### Task
Format the data as a JSON list of strings, with one string per line and blank lines left out. Begin at the line that contains "Where should I click to: Open Goddess", and stop after the line that contains "pyautogui.click(x=1190, y=416)".

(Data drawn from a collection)
________________
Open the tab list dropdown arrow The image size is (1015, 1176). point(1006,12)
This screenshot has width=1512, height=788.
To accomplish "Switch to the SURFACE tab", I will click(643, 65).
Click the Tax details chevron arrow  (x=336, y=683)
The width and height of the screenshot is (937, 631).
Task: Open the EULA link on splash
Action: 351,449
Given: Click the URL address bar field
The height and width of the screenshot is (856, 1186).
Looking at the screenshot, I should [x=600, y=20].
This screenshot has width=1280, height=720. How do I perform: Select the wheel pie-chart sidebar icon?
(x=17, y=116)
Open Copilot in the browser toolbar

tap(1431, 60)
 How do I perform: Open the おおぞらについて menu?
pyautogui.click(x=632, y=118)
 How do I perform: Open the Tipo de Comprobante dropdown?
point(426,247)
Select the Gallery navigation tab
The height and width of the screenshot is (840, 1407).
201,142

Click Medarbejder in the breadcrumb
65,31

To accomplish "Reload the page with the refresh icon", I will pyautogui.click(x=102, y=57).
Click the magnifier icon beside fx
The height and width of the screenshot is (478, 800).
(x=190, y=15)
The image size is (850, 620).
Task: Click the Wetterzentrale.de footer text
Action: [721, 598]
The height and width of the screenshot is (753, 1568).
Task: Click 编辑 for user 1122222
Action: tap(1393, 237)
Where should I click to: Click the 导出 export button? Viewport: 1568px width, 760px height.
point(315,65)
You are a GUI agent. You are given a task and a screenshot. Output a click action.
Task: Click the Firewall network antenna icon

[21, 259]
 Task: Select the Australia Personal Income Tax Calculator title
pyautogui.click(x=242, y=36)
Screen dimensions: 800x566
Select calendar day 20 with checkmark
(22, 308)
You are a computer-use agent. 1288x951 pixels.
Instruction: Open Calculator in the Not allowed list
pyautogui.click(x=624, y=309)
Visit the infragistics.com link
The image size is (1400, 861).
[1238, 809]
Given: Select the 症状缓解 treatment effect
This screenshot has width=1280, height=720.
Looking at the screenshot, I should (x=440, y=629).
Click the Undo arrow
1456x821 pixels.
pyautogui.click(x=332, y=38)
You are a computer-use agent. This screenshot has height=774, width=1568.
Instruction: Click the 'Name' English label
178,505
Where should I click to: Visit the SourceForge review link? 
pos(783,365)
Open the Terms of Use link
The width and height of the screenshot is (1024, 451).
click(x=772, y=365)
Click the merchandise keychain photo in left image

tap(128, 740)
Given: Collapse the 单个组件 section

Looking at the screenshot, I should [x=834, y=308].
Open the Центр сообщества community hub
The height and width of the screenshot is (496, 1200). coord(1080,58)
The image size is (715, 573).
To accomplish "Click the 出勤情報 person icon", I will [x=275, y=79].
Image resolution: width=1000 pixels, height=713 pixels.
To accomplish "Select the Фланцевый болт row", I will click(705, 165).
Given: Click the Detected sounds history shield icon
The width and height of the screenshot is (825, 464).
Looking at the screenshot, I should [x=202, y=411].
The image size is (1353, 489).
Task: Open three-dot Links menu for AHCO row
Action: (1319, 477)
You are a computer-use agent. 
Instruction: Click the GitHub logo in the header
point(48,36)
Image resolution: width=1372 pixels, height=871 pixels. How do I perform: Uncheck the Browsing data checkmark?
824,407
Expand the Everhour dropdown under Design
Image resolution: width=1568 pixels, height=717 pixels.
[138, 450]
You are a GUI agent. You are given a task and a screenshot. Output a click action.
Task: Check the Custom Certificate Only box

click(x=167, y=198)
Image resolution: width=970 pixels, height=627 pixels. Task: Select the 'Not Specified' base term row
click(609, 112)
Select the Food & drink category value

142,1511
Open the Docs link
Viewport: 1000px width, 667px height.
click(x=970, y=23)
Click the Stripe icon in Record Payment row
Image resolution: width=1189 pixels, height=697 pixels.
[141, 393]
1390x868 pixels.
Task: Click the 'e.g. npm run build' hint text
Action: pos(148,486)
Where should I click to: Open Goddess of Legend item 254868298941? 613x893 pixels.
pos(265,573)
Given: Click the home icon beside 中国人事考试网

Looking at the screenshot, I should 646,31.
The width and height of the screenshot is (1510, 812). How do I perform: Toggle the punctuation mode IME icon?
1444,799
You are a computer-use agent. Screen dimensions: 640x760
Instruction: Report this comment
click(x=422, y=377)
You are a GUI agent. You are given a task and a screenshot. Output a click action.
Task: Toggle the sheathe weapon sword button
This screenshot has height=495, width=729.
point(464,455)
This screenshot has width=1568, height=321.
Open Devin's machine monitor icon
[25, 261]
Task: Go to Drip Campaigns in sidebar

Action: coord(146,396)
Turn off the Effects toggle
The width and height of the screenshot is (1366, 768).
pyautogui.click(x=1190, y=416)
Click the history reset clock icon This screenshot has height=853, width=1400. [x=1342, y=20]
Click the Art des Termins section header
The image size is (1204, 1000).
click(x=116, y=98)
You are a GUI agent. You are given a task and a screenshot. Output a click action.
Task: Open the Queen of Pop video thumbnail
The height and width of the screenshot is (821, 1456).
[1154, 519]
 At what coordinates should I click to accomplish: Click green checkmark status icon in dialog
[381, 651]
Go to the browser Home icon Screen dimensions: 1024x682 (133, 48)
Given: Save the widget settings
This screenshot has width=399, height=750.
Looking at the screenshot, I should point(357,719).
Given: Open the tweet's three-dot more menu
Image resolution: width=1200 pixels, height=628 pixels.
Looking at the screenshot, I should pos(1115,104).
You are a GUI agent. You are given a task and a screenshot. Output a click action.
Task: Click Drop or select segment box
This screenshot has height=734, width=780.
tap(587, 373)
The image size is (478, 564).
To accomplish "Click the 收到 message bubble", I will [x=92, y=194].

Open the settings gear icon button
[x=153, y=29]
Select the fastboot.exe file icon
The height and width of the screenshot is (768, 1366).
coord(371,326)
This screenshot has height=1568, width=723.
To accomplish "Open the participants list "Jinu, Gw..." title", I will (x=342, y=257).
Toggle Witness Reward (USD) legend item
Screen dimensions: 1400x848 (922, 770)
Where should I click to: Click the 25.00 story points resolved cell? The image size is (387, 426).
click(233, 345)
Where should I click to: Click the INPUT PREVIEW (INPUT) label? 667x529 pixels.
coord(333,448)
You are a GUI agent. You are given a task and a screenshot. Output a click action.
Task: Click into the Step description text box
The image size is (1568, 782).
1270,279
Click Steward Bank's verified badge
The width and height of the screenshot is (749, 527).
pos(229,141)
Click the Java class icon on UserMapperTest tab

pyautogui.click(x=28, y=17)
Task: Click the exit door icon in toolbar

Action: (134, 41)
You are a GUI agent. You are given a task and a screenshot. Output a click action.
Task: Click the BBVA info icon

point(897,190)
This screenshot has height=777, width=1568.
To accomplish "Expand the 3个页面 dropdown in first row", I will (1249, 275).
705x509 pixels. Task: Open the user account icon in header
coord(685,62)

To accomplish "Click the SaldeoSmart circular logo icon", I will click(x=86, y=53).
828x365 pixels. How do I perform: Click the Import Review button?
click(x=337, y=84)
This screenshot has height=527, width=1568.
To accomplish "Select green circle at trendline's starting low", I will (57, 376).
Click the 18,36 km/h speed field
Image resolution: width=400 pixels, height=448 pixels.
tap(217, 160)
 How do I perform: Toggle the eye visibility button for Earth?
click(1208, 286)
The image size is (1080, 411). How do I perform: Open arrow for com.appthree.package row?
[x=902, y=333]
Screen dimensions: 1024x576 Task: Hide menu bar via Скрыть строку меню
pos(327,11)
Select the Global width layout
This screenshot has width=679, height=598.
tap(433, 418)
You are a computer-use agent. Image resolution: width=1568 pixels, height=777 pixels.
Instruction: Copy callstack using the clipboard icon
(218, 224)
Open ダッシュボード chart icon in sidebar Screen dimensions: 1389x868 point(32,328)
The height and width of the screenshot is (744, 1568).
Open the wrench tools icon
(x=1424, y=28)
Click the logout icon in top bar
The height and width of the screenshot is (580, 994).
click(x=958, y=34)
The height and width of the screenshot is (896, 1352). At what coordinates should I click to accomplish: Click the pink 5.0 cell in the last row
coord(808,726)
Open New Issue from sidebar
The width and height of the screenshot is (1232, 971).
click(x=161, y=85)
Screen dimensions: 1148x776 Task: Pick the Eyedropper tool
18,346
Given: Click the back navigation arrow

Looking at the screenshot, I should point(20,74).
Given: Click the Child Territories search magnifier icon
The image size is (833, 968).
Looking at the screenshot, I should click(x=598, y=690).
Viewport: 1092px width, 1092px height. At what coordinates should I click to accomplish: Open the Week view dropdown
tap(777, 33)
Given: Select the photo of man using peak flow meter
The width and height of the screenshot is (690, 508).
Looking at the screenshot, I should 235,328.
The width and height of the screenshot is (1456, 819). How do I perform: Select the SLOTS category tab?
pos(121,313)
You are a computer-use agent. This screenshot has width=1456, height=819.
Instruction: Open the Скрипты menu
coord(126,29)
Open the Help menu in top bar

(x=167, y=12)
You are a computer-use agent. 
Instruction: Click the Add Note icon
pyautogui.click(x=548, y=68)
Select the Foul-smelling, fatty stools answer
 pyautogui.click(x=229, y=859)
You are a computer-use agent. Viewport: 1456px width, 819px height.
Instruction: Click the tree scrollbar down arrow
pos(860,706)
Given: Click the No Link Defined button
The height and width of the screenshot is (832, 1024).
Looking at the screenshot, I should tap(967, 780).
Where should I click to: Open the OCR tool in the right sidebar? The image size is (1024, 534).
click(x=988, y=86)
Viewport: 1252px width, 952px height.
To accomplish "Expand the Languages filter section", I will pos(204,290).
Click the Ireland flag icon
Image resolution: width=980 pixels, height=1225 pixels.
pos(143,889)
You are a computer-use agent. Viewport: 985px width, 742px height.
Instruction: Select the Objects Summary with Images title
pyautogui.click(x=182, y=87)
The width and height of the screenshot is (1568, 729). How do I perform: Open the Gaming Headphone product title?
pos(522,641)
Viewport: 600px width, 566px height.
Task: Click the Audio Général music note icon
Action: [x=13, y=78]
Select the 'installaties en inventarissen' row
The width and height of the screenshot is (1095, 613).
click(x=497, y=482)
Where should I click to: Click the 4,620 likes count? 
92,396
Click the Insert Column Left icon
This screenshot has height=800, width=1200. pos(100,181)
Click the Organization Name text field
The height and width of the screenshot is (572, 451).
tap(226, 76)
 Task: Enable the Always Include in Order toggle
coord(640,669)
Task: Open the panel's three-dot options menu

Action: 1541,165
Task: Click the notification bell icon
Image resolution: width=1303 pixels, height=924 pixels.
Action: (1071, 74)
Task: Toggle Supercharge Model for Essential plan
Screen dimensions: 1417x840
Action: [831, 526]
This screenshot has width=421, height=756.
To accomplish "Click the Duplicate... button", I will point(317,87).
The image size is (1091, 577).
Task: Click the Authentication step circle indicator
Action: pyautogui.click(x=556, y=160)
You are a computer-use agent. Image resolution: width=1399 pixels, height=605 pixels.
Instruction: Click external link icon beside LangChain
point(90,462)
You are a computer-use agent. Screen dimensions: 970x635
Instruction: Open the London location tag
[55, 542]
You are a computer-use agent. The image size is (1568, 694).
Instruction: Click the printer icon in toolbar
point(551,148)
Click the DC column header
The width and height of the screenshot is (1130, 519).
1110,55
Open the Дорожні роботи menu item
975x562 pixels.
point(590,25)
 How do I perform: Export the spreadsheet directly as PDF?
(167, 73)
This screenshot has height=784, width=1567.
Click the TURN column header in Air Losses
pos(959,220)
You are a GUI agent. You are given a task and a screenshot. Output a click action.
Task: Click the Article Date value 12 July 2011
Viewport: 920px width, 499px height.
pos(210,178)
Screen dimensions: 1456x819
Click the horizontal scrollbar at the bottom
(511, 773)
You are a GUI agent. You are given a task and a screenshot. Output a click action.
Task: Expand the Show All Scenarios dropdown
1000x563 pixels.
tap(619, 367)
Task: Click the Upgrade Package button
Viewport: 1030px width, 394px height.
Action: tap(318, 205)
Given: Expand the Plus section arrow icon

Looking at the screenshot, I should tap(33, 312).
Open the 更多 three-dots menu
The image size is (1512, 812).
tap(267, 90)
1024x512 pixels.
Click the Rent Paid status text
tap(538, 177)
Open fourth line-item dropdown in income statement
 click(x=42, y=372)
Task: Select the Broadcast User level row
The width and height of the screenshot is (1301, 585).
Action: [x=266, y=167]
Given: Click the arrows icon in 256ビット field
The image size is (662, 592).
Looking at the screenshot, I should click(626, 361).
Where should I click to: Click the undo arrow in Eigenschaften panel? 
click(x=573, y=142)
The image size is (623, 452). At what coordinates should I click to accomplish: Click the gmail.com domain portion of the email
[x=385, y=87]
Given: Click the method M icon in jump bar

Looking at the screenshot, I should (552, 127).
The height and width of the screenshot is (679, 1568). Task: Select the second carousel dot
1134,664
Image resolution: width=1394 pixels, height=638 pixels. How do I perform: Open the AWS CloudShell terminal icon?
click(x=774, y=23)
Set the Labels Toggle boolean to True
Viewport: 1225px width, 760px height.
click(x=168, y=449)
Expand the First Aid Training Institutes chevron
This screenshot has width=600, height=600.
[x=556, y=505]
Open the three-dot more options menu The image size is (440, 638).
________________
### Complete answer
[
  "Where should I click to: Open Goddess of Legend item 254868298941? 613x893 pixels.",
  "pos(265,573)",
  "Given: Click the home icon beside 中国人事考试网",
  "Looking at the screenshot, I should 646,31.",
  "The width and height of the screenshot is (1510, 812). How do I perform: Toggle the punctuation mode IME icon?",
  "1444,799",
  "You are a computer-use agent. Screen dimensions: 640x760",
  "Instruction: Report this comment",
  "click(x=422, y=377)",
  "You are a GUI agent. You are given a task and a screenshot. Output a click action.",
  "Task: Toggle the sheathe weapon sword button",
  "This screenshot has height=495, width=729.",
  "point(464,455)",
  "This screenshot has width=1568, height=321.",
  "Open Devin's machine monitor icon",
  "[25, 261]",
  "Task: Go to Drip Campaigns in sidebar",
  "Action: coord(146,396)",
  "Turn off the Effects toggle",
  "The width and height of the screenshot is (1366, 768).",
  "pyautogui.click(x=1190, y=416)"
]